*** Given records Section Begins ***

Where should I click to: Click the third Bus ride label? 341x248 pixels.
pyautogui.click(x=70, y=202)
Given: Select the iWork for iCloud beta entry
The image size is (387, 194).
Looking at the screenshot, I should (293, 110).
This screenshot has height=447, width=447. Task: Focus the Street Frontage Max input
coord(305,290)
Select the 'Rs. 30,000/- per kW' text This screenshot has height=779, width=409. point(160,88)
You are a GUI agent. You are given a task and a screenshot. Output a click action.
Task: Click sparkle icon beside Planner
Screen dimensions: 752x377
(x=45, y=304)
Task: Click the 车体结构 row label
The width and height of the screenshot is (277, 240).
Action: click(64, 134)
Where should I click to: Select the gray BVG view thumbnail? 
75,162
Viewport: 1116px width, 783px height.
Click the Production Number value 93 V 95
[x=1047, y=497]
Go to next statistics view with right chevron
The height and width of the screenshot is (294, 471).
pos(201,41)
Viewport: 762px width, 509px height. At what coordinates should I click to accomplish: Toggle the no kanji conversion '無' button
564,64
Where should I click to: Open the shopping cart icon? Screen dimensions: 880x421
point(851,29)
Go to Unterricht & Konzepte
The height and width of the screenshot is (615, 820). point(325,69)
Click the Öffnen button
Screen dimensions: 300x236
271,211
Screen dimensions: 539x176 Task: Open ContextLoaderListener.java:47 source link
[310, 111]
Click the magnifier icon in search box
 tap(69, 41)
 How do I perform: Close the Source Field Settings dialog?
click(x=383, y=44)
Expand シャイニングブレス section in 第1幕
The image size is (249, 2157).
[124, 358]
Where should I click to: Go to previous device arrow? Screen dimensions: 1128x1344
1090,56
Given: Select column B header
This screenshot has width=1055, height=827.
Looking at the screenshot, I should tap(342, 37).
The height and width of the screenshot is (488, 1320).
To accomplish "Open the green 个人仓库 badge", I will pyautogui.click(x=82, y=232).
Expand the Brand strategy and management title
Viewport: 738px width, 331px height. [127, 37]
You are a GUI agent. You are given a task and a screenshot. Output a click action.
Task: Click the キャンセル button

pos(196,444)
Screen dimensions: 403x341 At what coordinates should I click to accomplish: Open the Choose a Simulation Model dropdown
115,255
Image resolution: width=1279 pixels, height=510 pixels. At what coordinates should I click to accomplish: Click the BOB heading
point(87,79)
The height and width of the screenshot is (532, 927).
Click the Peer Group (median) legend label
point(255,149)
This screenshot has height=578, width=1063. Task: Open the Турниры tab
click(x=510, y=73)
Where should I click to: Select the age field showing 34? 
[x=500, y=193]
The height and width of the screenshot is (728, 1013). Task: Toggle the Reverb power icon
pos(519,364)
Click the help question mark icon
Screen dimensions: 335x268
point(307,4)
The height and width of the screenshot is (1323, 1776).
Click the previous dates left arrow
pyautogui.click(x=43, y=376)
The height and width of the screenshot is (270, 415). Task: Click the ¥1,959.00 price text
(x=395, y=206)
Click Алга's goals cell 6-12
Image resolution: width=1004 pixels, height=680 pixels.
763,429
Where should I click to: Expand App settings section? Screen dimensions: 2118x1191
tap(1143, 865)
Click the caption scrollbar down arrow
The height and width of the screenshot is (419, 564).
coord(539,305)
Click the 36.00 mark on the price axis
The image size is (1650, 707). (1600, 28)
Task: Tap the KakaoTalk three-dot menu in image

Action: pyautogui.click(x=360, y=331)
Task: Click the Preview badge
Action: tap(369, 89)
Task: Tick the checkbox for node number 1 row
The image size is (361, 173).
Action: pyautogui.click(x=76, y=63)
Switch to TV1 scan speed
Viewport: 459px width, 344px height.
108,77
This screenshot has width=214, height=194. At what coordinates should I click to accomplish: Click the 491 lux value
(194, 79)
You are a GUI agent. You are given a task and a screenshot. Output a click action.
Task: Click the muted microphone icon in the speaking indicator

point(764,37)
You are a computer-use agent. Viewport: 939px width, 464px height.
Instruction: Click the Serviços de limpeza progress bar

*** Given records Section Ends ***

What the exercise asks —
At the line with "Task: Click the muted", begin reproducing the material above exactly, and continue through its last line.

Answer for the task —
Task: Click the muted microphone icon in the speaking indicator

point(764,37)
You are a computer-use agent. Viewport: 939px width, 464px height.
Instruction: Click the Serviços de limpeza progress bar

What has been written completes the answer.